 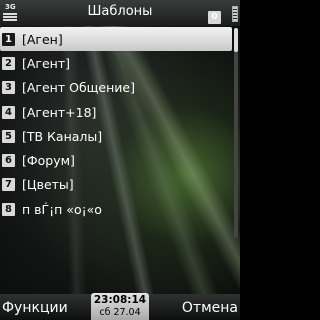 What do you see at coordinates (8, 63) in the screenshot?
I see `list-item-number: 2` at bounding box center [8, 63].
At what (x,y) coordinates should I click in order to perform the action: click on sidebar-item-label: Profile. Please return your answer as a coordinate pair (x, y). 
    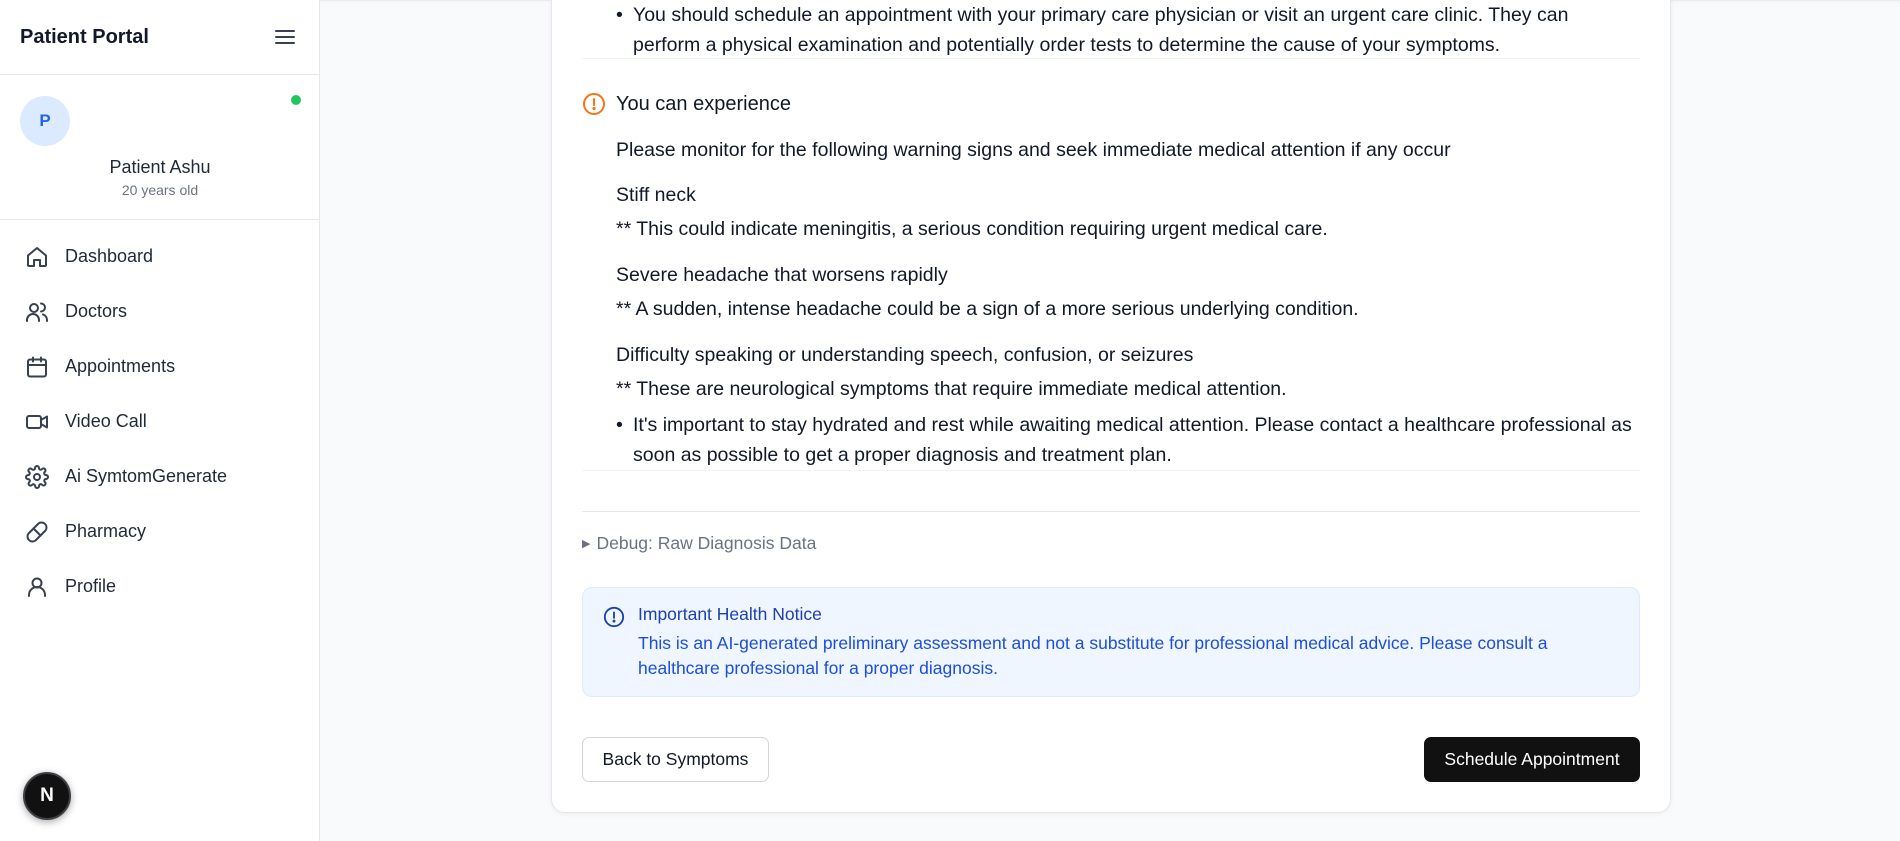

==

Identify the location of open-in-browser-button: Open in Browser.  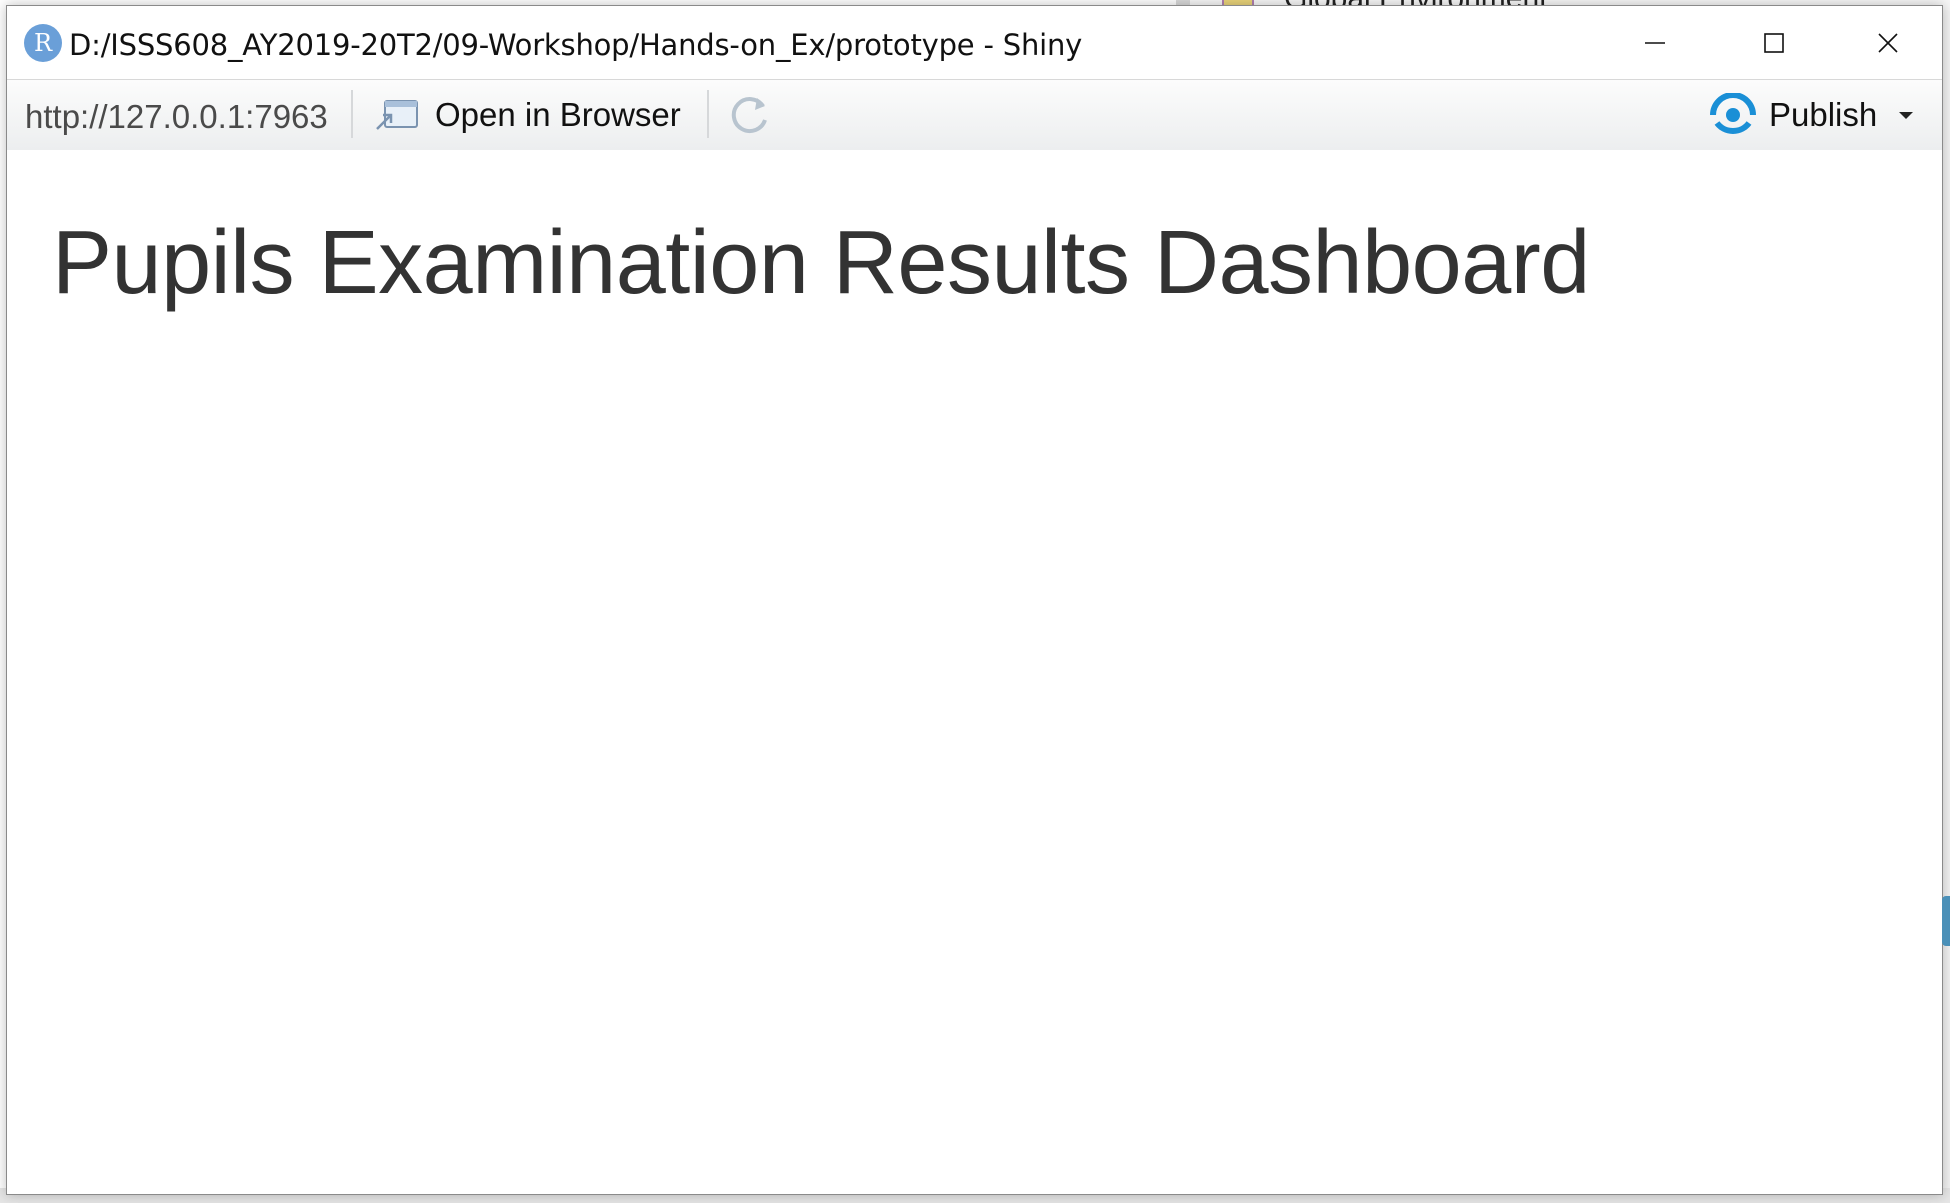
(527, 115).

---

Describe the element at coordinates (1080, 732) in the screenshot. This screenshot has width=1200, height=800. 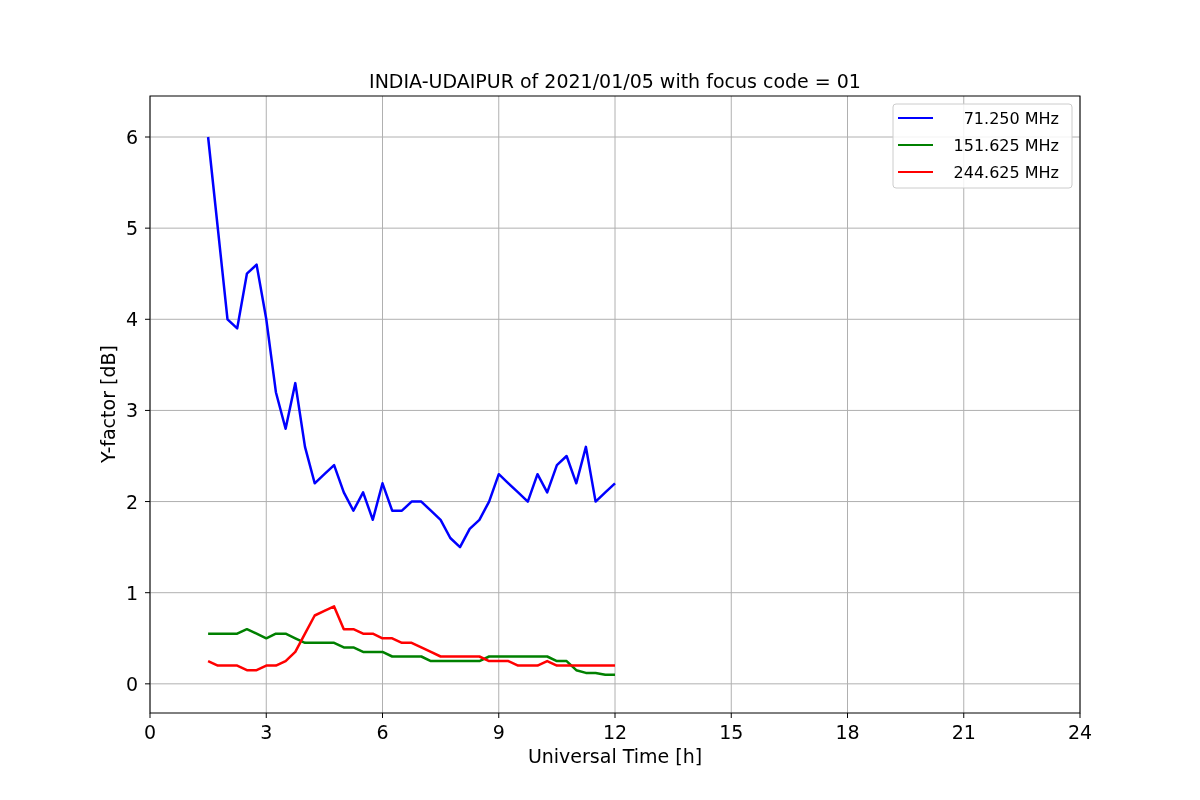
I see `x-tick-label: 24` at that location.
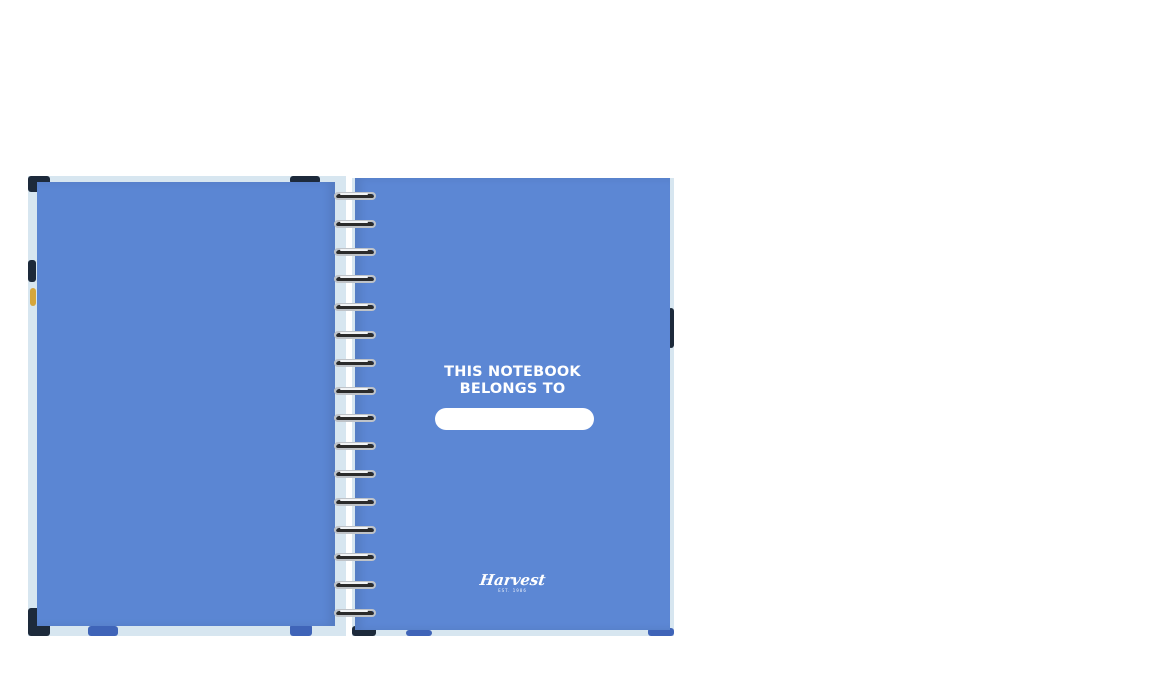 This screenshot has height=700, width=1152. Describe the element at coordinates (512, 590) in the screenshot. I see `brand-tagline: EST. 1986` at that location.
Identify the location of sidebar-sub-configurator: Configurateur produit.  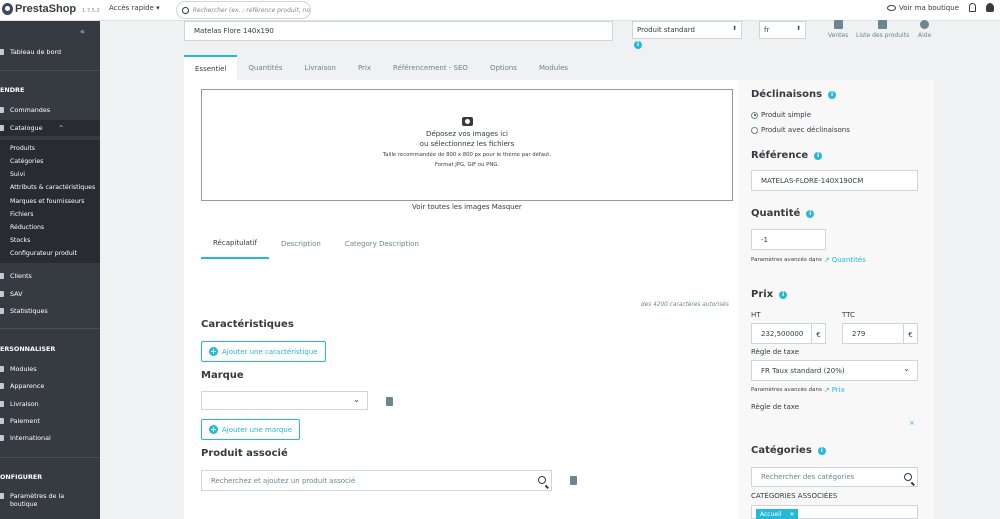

#### [問われていること]
「What do you」を含む行から「At what (x,y)」を含む行までを、「Profile」を「Settings」に差し替え、ほかは変えずに書き直すこと。画像は入れない。

#### [解答]
  What do you see at coordinates (8, 63) in the screenshot?
I see `list-item-number: 2` at bounding box center [8, 63].
At what (x,y) coordinates should I click in order to perform the action: click on sidebar-item-label: Settings. Please return your answer as a coordinate pair (x, y). 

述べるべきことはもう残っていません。